The actor’s name is Jeff East, and he’s a good-looking guy, in his natural environment. He was a child actor who broke into film at age 16 as Huckleberry Finn in a 1973 musical adaptation of Tom Sawyer, and then headlined a year later in the sequel, a musical Huckleberry Finn. He’d also been in a few TV-movies for The Magical World of Disney.

In 1977, East had the starring role in a film called The Hazing, where he played a college athlete whose fraternity brothers strip off his clothes and make him find his way down a mountain in a jockstrap, which I suppose is somebody’s idea of a good time. His fellow fratboy has an accident and dies of exposure on the mountain, and the rest of the movie is about how they cover up the death so the fraternity doesn’t get shut down. I think it’s a romantic comedy.

That’s where Richard Donner discovered East; Donner saw the film, and decided East should be the young Clark Kent.

So this is what it looks like when you take a guy with a big mop of curly hair, and you try to balance a wig on top of him. I don’t love it, but I think they would have gotten away with it if they hadn’t done the nose piece. Apparently they thought that this nose made him look more like Christopher Reeve. It doesn’t. I’m not sure what it makes him looks like.

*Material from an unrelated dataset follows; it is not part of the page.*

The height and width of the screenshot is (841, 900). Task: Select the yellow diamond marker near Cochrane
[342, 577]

At least the voice sounds right, because it’s Reeve dubbing the lines. They didn’t tell East that they were going to do that; it was a late decision, made after the shooting. He didn’t actually know that his lines were dubbed until he saw the film at the premiere, which is a rough blow for a guy who’s getting his big break in a blockbuster movie.

Anyway, this is Clark, and at the moment his job is to be lightly bullied, and left standing on the sidelines while the football players drive off with all the girls for a debauched record-player party at Mary Ellen’s. If he wanted to, he could pick up young Brad here and hurl him into the sun, but he’s promised his parents that he wouldn’t act like an angry extraterrestrial when people are around.

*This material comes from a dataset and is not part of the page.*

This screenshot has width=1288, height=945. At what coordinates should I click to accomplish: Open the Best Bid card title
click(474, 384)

This is the first time that we see the filmmakers making the deliberate choice to ignore something from the comics — i.e., his career as Superboy, the half-portion hero who took up the cape and tights somewhere around middle school, and appointed himself the pint-sized champion of truth and light.

We talked a few days ago about the history of the Kents, who were pure backstory in Superman’s life until 1944, when National decided to broaden the character’s appeal by cutting him down to child size and having him work the birthday party beat.

It’s a silly idea, having a little kid running around with extrahuman powers and perceptions, and it easily could have run its course and been forgotten — but it worked, somehow, and Superboy became so popular that he got his own bimonthly title in 1949. At the time, the only other National superheroes to have their own books were Superman, Batman, Green Lantern and Wonder Woman; Superboy was at that level.

So there it sits, this extra period in Superman’s life that got filled up with its own cast of regular characters and recurring villains. At one point, they even decided that Clark knew the young Lex Luthor when they were kids, and Superboy was accidentally responsible for Luthor losing all of his hair.

Somehow, they managed to wait all the way until Superboy issue #8 before they introduced a flashback of Superbaby. Fortunately, this is as far back as they could possibly go — although there were a couple Silver Age stories where Clark traveled through time and visited Krypton before he was born, Back to the Future style, so it’s possible that for a brief moment we actually had Superembryo.

The above panel is from the Beppo story which I discussed last week; I love that in this story, both of the Kents just straight-up call the kid Superbaby when they’re alone at home. “That was naughty, Superbaby!” they say. The kid isn’t even wearing his costume.

The movie doesn’t include any of that. There’s a little nod to the tradition — the cheerleader is called Susie in the script, but in the movie she’s Lana, named after the supporting character Lana Lang in the Superboy comics.

But it’s clear in the film that Clark hasn’t spent his adolescence flying around town, solving mysteries and performing heroic feats to the acclaim of all. He’s been keeping his powers on the down low, and he doesn’t get a costume until he’s all grown up.

It’s obvious why they made that choice: dramatically, Superboy is a dud. The first third of the movie is about how Superman came to be — the joys and heartbreaks and hard-won wisdom that made him a man worthy of putting on the outfit and saving the world. The journey to find that identity, to understand who he is and what he’s for, is the emotional throughline of the movie.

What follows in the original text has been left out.